_WHAT TO PRODUCE:_ Every line below between the line holding "Go to browser home page icon" and the line holding "Viewport: 1456px width, 819px height.", inclusive, should be repeated exactly, and all other lines omitted.

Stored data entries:
*** Begin section ***

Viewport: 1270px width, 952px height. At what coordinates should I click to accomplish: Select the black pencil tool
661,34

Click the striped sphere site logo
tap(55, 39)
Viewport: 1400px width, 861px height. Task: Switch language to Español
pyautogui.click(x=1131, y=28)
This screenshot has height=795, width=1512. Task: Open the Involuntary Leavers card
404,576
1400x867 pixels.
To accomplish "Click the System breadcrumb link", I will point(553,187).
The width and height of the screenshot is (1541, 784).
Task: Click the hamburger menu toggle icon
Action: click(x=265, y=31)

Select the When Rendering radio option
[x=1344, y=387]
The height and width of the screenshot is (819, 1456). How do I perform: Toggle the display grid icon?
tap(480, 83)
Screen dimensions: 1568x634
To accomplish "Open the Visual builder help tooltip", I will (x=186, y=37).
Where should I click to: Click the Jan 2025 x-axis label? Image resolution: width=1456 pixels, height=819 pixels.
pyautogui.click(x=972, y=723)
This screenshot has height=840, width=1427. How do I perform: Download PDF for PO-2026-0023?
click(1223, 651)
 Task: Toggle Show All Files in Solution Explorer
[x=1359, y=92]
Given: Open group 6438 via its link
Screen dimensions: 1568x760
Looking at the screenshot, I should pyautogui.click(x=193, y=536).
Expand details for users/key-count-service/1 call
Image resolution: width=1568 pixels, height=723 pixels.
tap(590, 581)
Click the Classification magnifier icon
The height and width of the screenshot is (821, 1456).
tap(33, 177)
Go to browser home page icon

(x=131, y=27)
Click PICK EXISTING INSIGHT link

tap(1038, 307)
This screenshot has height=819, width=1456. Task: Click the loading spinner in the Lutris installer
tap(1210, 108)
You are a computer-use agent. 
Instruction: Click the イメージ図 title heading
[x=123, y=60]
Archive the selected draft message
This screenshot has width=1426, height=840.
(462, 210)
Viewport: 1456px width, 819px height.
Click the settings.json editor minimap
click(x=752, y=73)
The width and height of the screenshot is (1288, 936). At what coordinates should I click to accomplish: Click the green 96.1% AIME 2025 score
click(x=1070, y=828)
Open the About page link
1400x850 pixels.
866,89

*** End section ***

_ANSWER TO THIS EXERCISE:_
Go to browser home page icon

(x=131, y=27)
Click PICK EXISTING INSIGHT link

tap(1038, 307)
This screenshot has height=819, width=1456. Task: Click the loading spinner in the Lutris installer
tap(1210, 108)
You are a computer-use agent. 
Instruction: Click the イメージ図 title heading
[x=123, y=60]
Archive the selected draft message
This screenshot has width=1426, height=840.
(462, 210)
Viewport: 1456px width, 819px height.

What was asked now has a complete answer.